_Records shown:_

———

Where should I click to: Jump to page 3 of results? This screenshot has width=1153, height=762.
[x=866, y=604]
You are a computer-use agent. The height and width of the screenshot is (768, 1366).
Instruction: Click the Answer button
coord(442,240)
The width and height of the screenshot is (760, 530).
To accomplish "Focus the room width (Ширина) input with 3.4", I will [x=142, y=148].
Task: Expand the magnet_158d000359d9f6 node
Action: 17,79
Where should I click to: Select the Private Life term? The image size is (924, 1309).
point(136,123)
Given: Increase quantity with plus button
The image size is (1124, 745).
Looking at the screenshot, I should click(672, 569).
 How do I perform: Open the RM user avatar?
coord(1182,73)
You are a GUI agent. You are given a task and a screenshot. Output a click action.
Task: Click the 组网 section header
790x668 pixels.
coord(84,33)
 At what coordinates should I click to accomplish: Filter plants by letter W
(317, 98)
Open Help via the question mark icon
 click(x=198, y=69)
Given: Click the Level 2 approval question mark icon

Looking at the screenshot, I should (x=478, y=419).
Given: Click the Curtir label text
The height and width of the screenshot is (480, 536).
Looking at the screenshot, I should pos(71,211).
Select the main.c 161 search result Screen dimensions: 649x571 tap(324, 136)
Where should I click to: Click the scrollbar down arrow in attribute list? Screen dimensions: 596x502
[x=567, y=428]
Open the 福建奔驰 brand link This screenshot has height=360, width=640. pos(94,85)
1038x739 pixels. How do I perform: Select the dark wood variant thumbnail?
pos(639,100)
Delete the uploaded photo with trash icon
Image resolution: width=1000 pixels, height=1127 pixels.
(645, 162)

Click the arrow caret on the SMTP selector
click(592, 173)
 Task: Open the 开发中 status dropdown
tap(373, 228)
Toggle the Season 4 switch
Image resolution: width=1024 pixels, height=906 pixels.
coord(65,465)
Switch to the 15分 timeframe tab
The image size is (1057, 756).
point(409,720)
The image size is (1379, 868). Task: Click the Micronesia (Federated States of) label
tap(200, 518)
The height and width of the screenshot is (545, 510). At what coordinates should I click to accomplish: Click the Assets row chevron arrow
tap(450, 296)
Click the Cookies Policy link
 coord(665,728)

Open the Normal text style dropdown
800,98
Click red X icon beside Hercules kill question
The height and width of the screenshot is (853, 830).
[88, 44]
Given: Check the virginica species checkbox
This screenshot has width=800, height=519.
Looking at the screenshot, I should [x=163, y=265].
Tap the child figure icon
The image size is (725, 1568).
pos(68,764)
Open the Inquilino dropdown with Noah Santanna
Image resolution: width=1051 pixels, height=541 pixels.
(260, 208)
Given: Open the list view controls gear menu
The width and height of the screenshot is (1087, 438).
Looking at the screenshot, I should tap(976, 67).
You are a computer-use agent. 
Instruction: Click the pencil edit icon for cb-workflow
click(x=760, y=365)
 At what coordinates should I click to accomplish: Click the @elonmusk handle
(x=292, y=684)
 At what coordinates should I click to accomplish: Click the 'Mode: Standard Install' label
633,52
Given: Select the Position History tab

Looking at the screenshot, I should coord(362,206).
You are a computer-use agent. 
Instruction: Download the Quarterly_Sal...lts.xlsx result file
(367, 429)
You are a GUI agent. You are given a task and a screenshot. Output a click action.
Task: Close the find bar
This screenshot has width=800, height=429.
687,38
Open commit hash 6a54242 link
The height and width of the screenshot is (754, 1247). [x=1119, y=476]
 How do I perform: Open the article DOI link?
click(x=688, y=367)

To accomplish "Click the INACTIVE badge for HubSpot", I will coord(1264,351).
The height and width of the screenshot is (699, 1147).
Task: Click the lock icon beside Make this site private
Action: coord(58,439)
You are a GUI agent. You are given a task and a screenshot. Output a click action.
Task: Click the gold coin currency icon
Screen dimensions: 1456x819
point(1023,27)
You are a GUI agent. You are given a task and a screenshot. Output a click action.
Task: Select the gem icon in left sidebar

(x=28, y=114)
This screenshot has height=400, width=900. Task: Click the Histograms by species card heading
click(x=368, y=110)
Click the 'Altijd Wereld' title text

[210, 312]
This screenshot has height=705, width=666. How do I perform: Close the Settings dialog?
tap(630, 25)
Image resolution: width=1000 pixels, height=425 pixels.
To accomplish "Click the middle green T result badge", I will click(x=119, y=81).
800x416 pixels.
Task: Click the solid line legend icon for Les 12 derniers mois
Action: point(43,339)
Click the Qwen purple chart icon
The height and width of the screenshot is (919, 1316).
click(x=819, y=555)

———

_Task description:_ Reproduce the entries above in full, so that each one reads exactly as before.

_Response to the exercise:_
Where should I click to: Jump to page 3 of results? This screenshot has width=1153, height=762.
[x=866, y=604]
You are a computer-use agent. The height and width of the screenshot is (768, 1366).
Instruction: Click the Answer button
coord(442,240)
The width and height of the screenshot is (760, 530).
To accomplish "Focus the room width (Ширина) input with 3.4", I will [x=142, y=148].
Task: Expand the magnet_158d000359d9f6 node
Action: 17,79
Where should I click to: Select the Private Life term? The image size is (924, 1309).
point(136,123)
Given: Increase quantity with plus button
The image size is (1124, 745).
Looking at the screenshot, I should click(672, 569).
 How do I perform: Open the RM user avatar?
coord(1182,73)
You are a GUI agent. You are given a task and a screenshot. Output a click action.
Task: Click the 组网 section header
790x668 pixels.
coord(84,33)
 At what coordinates should I click to accomplish: Filter plants by letter W
(317, 98)
Open Help via the question mark icon
 click(x=198, y=69)
Given: Click the Level 2 approval question mark icon

Looking at the screenshot, I should (x=478, y=419).
Given: Click the Curtir label text
The height and width of the screenshot is (480, 536).
Looking at the screenshot, I should pos(71,211).
Select the main.c 161 search result Screen dimensions: 649x571 tap(324, 136)
Where should I click to: Click the scrollbar down arrow in attribute list? Screen dimensions: 596x502
[x=567, y=428]
Open the 福建奔驰 brand link This screenshot has height=360, width=640. pos(94,85)
1038x739 pixels. How do I perform: Select the dark wood variant thumbnail?
pos(639,100)
Delete the uploaded photo with trash icon
Image resolution: width=1000 pixels, height=1127 pixels.
(645, 162)

Click the arrow caret on the SMTP selector
click(592, 173)
 Task: Open the 开发中 status dropdown
tap(373, 228)
Toggle the Season 4 switch
Image resolution: width=1024 pixels, height=906 pixels.
coord(65,465)
Switch to the 15分 timeframe tab
The image size is (1057, 756).
point(409,720)
The image size is (1379, 868). Task: Click the Micronesia (Federated States of) label
tap(200, 518)
The height and width of the screenshot is (545, 510). At what coordinates should I click to accomplish: Click the Assets row chevron arrow
tap(450, 296)
Click the Cookies Policy link
 coord(665,728)

Open the Normal text style dropdown
800,98
Click red X icon beside Hercules kill question
The height and width of the screenshot is (853, 830).
[88, 44]
Given: Check the virginica species checkbox
This screenshot has width=800, height=519.
Looking at the screenshot, I should [x=163, y=265].
Tap the child figure icon
The image size is (725, 1568).
pos(68,764)
Open the Inquilino dropdown with Noah Santanna
Image resolution: width=1051 pixels, height=541 pixels.
(260, 208)
Given: Open the list view controls gear menu
The width and height of the screenshot is (1087, 438).
Looking at the screenshot, I should tap(976, 67).
You are a computer-use agent. 
Instruction: Click the pencil edit icon for cb-workflow
click(x=760, y=365)
 At what coordinates should I click to accomplish: Click the @elonmusk handle
(x=292, y=684)
 At what coordinates should I click to accomplish: Click the 'Mode: Standard Install' label
633,52
Given: Select the Position History tab

Looking at the screenshot, I should coord(362,206).
You are a computer-use agent. 
Instruction: Download the Quarterly_Sal...lts.xlsx result file
(367, 429)
You are a GUI agent. You are given a task and a screenshot. Output a click action.
Task: Close the find bar
This screenshot has width=800, height=429.
687,38
Open commit hash 6a54242 link
The height and width of the screenshot is (754, 1247). [x=1119, y=476]
 How do I perform: Open the article DOI link?
click(x=688, y=367)

To accomplish "Click the INACTIVE badge for HubSpot", I will coord(1264,351).
The height and width of the screenshot is (699, 1147).
Task: Click the lock icon beside Make this site private
Action: coord(58,439)
You are a GUI agent. You are given a task and a screenshot. Output a click action.
Task: Click the gold coin currency icon
Screen dimensions: 1456x819
point(1023,27)
You are a GUI agent. You are given a task and a screenshot. Output a click action.
Task: Select the gem icon in left sidebar

(x=28, y=114)
This screenshot has height=400, width=900. Task: Click the Histograms by species card heading
click(x=368, y=110)
Click the 'Altijd Wereld' title text

[210, 312]
This screenshot has height=705, width=666. How do I perform: Close the Settings dialog?
tap(630, 25)
Image resolution: width=1000 pixels, height=425 pixels.
To accomplish "Click the middle green T result badge", I will click(x=119, y=81).
800x416 pixels.
Task: Click the solid line legend icon for Les 12 derniers mois
Action: point(43,339)
Click the Qwen purple chart icon
The height and width of the screenshot is (919, 1316).
click(x=819, y=555)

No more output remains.